"The Green Revolution Was Driven by Commercial Agribusiness Interests."
Not at all. The idea of increasing farmers' dependence on purchased seeds, fertilizers, and pesticides might inspire visions of agribusiness ruling supreme. But the truth is, Asia's Green Revolution was initiated and led by the public sector. The research and development that produced new seeds were undertaken almost exclusively by public research institutions. It was government-run banks and marketing agencies that dominated the distribution and pricing of water, fertilizer, seeds, and credit. Those same institutions stored and marketed most of the surplus grain that farmers produced. Accomplishing these tasks was considered a job too large for the private sector alone at the time, especially if small farmers were not to be left behind.
All this required massive levels of public investment. And even long after the Green Revolution had spread, Asian countries continued to pour money into agriculture to sustain the gains. The return on those investments -- in terms of economic growth and poverty reduction -- has been impressive. Only recently have some Asian countries begun market liberalization programs to expand the private sector's role. So far, this has been of greatest benefit to small- and medium-sized local businesses rather than multinational corporations.
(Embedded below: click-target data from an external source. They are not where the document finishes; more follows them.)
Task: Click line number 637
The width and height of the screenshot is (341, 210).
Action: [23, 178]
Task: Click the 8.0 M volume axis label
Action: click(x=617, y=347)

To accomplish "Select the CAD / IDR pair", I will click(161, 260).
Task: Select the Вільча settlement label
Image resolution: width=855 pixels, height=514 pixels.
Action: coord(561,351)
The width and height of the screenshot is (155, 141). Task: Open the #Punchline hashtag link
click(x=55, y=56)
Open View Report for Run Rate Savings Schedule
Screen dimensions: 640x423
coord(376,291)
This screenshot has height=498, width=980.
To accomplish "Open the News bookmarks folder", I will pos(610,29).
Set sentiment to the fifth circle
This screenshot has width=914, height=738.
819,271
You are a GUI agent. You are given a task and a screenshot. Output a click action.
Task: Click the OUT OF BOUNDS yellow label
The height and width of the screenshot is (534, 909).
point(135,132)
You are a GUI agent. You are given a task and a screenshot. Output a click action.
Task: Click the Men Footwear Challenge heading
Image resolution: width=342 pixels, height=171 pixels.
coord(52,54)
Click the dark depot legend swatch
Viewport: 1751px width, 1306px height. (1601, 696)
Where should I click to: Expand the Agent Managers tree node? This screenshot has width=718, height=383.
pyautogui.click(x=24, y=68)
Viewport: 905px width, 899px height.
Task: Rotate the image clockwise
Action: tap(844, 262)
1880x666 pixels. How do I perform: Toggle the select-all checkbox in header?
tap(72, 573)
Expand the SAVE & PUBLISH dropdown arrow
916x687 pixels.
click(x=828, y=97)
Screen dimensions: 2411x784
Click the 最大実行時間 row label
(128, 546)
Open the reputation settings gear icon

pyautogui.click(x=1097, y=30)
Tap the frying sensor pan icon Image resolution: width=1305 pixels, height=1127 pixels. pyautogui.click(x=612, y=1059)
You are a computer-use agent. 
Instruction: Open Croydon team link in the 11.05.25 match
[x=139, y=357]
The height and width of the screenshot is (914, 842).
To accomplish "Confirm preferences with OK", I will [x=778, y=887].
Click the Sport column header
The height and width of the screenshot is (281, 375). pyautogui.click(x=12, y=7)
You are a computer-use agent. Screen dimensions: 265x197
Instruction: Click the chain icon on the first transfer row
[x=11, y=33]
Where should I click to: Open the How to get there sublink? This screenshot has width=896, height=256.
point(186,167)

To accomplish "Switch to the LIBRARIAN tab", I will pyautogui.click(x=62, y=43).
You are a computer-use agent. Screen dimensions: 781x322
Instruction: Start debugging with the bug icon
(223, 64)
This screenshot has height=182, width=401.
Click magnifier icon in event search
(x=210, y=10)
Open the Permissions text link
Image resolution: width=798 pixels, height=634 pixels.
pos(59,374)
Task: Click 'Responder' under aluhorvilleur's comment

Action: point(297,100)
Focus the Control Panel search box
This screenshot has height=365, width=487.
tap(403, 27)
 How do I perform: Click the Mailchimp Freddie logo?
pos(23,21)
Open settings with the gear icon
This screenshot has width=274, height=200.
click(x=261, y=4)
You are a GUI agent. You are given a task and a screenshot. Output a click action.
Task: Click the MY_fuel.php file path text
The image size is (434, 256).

"Africa Doesn't Need a Green Revolution."
Dead wrong. Critics of Asia's Green Revolution argue that it would be better if Africa focused on organic and other low-input farming rather than going the route of its neighbors to the east. But this advice describes exactly what African farmers have been doing all along, and as a result, average cereal yields on the continent have hardly changed in 50 years and now hover at about one-third of those achieved in Asia. Such a predicament has left Africa mired in poverty, with levels of hunger and malnutrition in drought years resembling those witnessed in Asia in the mid-1960s. Africa badly needs to raise its farmers' productivity, and this cannot be done without increasing fertilizer use to offset low and declining soil fertility, capturing and using more rainwater for irrigation, and planting improved crop varieties. In a word, it can't be done without a Green Revolution.
Africa can't simply copy Asia's feat, however. The continent's geography is not conducive to Asia's irrigated rice and wheat, which helps explain why the Green Revolution has not spread to Africa already. More fundamentally, Africa has invested relatively little in developing its rural infrastructure, leading to unusually high transportation and marketing costs for its farmers. Importing fertilizer is pricey because many African countries are small and landlocked -- and anyway, most buy too-small quantities to secure a good price. Nor do African governments have a record of creating a supportive policy environment for their farmers. The net result is that it is simply not profitable for most African farmers to shift to high-input, high-output farming.
Still, the promise is there. Many experts agree that Africa has the biophysical potential to dramatically increase cereal production -- perhaps by as much as 100 million tons or more per year. And on a continent where small farms are the norm, a locally driven Green Revolution could prove a win-win for both growth and poverty alleviation. Africa is also less likely to be exposed to the same kind of environmental problems that arose in Asia. The diversity of crop-growing conditions in Africa means that widespread monocropping is not practical. There are also few river basins to permit large-scale irrigation, and modern inputs are costly -- all of which should encourage farmers to turn to ecologically rich farming practices that are less dependent on modern inputs as those in Asia. None of this can happen, however, if Africa remains locked out of the Green Revolution.